Tarih alanında olduğu gibi, din alanında da bazı yanlış fikirler yaygın. Bu yüzden Atatürk sadece Türk Tarih Kurumu’nu degil, Diyaneti de kurdu. Dinin doğrusu araştırılsın ve öğrenilsin diye üniversiteler kurdu. Her kadına ve erkeğe dinini öğrenme ve öğretme hakkını verdi ve görevini hatırlattı. Allah ve insanların arasından aracıları kaldırdı. Insanları direk Allah’a yöneltti.

Atatürk her fırsatta insanları dini dosdoğru araştırmaya çağırdı. Halka okuma ve yazma öğretti. Türkçe alfabe verdi. Okullar açtı. Halk anlayarak okusun diye Kuran’ın Türkçe mealini verdi.

Atatürk özellikle din alanında da çok büyük emekler verdi. Din anlayışımızı etkiledi. Bir nevi ruhumuzu ve vicdanımızı kurtardı. En hakiki mürşit ilim. En hakiki tarikat medeniyet olduğunu öğretti.

Böylece Atatürk din öğretmenimiz, dini önderimiz, kamil mürşitimiz, pirimiz, şeyhimiz, atamız oldu. Öyle ki şeyhlikteki maksat halka Hakk’ın yolunu öğretmek. Orta Asya Türkleri de eskiden şeyhlerine ata derdi. Yani Atatürk’ün adı üstünde, sadece dünyevi bir liderden ileri, aynı zamanda büyük bir dini önder olması. Bir milletin din ve hayat anlayışını etkiledi. Halkı peygamberlerin de talep ettiği bilim yoluna, doğra yola iletti. Dünyaya, özellikle İslam Dünyasına örnek oldu.

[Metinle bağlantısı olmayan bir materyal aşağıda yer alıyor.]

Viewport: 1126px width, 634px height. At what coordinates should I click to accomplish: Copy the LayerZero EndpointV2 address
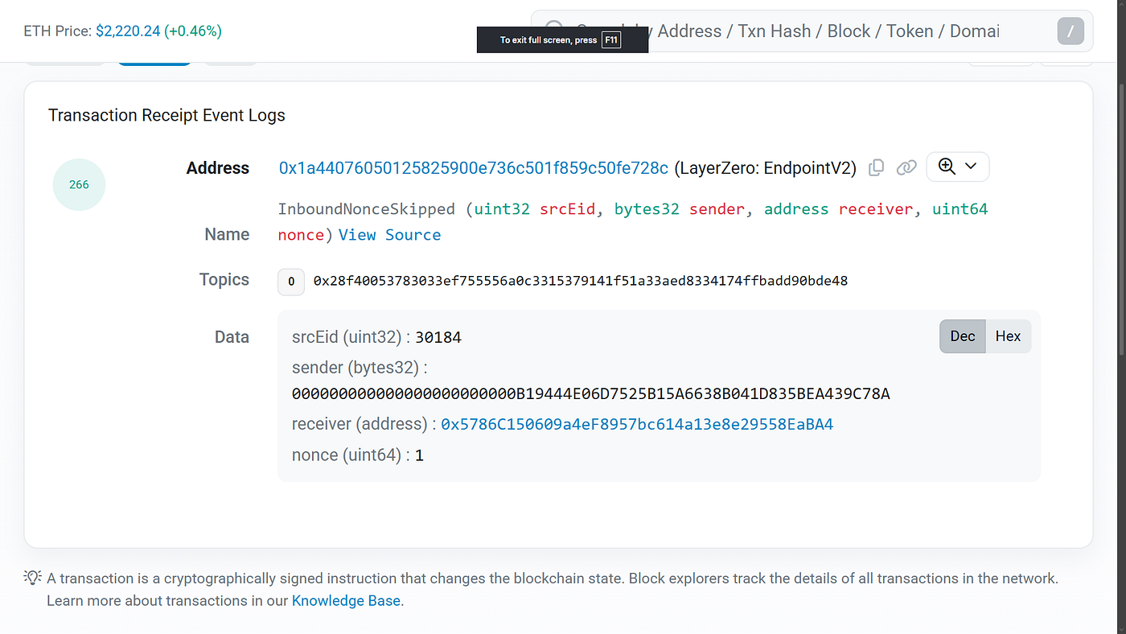(877, 167)
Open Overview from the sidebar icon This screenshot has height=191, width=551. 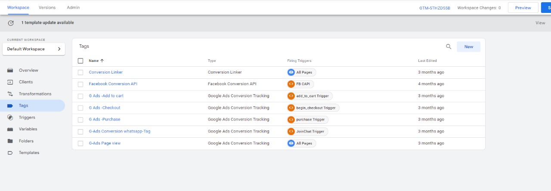10,70
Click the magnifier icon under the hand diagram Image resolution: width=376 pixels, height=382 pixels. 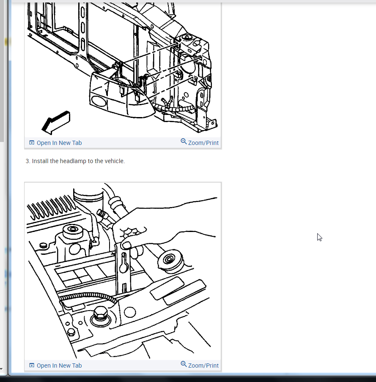click(184, 364)
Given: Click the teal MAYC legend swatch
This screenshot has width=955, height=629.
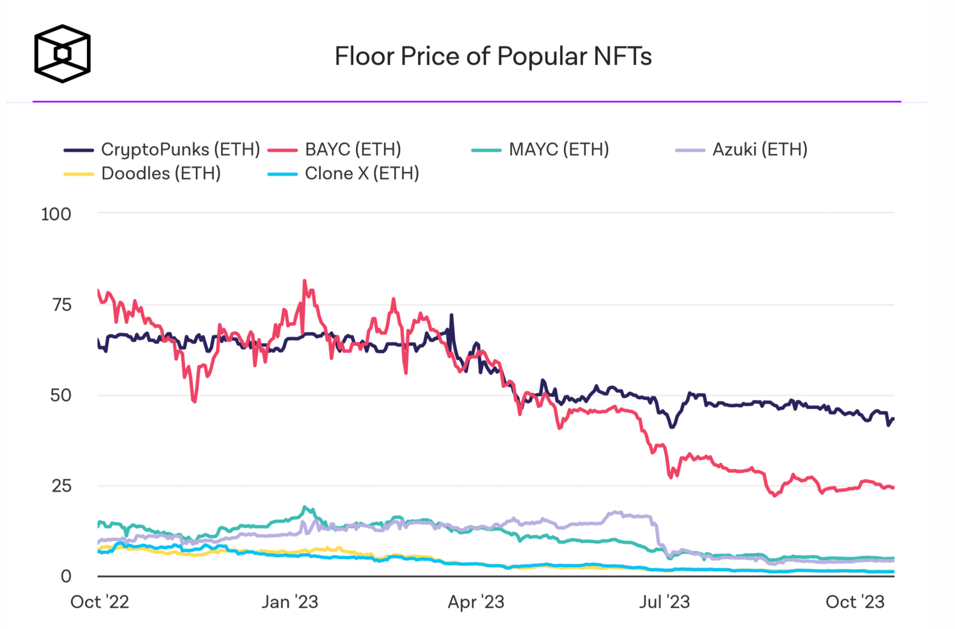Looking at the screenshot, I should click(x=486, y=150).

Bize de bu konuda büyük sorumluluk düşüyor.

Atatürk bize bilimi miras bıraktı. En büyük savaş, cehalete karşı savaş dedi. Sadece tarih alanında değil, özellikle din alanında da yanlışları düzeltmeyi emretti. Ama çoğu yetenekli kişi bu büyük görevi ihmal etti. Din meydanını boş bıraktı. Atatürk’ün dini tarafını ihmal ederek, ona din düşmanı denilmesine fırsat verdik. Atatürk’ün dinin ve halkın en büyük dost ve yardımcısı olduğunu anlatamadık. Ne de olsa Atatürk bizi hep doğruyu öğrenmeye, yanlışı düzeltmeye, hakikate çağırdı. Bunun için bize yolu açtı.

“Nasıl ki her hususta yüksek meslek ve uzmanlık sahipleri yetiştirmek gerekli ise, dinimizin felsefî gerçeğini inceleme, araştırma ve telkin bakımından ilmî ve fennî kudrete sahip olacak seçkin ve gerçek din bilginleri de yetiştirecek yüksek kurumlara sahip olmalıyız.”

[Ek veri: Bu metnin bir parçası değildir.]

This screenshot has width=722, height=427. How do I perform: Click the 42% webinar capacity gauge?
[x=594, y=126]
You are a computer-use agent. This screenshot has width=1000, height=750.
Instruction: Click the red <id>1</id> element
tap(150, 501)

1923 (Atatürk’ün S.D.H, s. 90)

“Hoca olmak için yani dinî gerçekleri halka öğretmek için, mutlaka ilmî kıyafet gerekli değildir. Bizim yüce dinimiz, her Müslüman erkek ve kadına araştırmayı farz kılıyor ve her Müslüman, bu dine bağlananları aydınlatmakla görevlidir.” 1923 (Atatürk’ün S.D.1I, s. 144)

2015 yılında Yaşar Nuri Öztürk Almanya’da Köln’de Atatürk Düşünce Derneğine geldi ve Atatürkçülere kızdı: “Rozet takara Atatürkçü olunmaz dedi. Atatürk gibi olmak istiyorsanız, onun gibi Arapça bileceksiniz, Kuranı bileceksiniz, dininizi cahillerin eline bırakmayacaksınız! Ama siz, karşınıza Ebu Cehil gelse ve iki kelime Arapça konuşsa onu âlim sanırsınız. Bakın şimdi dininizi ne yapıyorlar…”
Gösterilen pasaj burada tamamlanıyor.